*** Begin section ***
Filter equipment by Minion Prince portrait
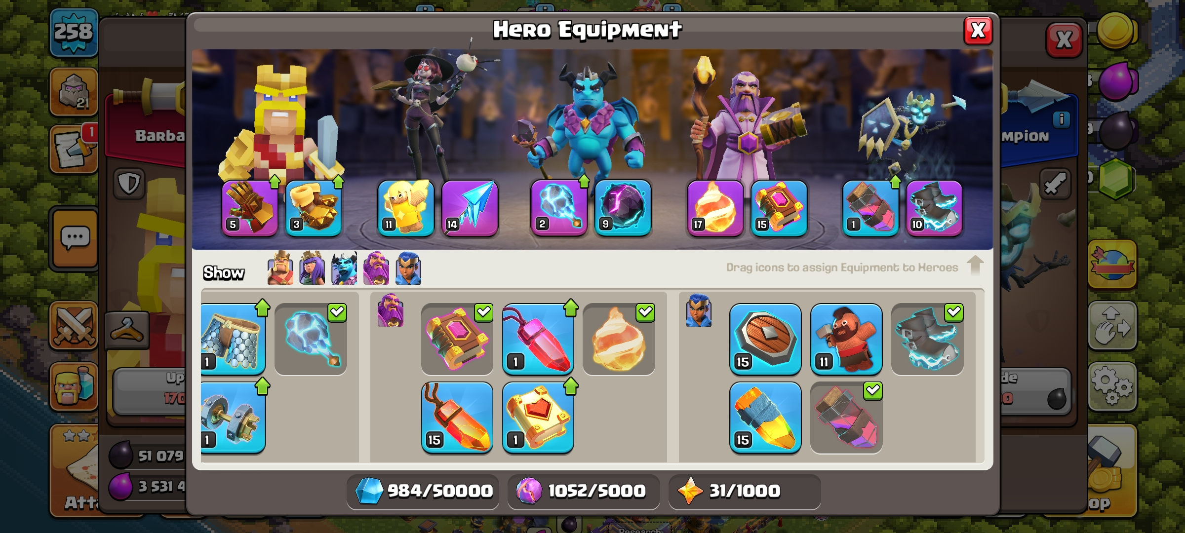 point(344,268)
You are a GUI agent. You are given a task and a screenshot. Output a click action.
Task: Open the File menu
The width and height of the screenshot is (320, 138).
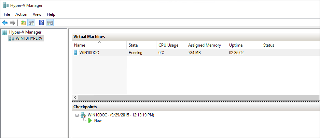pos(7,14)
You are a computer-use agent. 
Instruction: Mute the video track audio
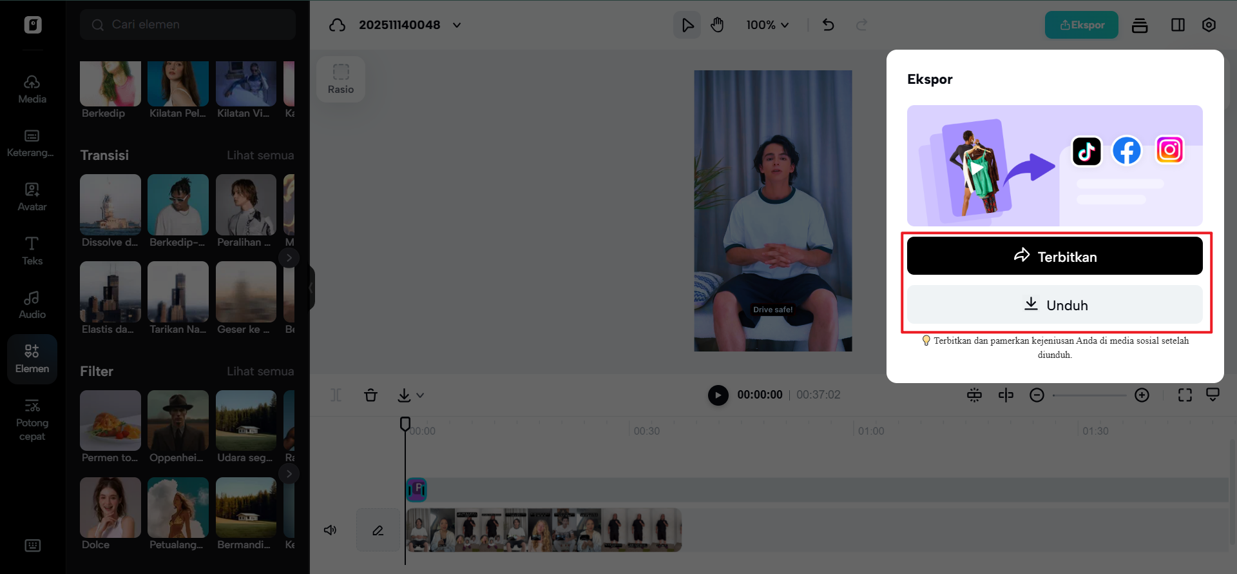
*** End section ***
PROBLEM TO WORK ON ::
Tally the lines in the records that hold the word "agent". Give only the total.

EXERCISE SOLUTION ::
2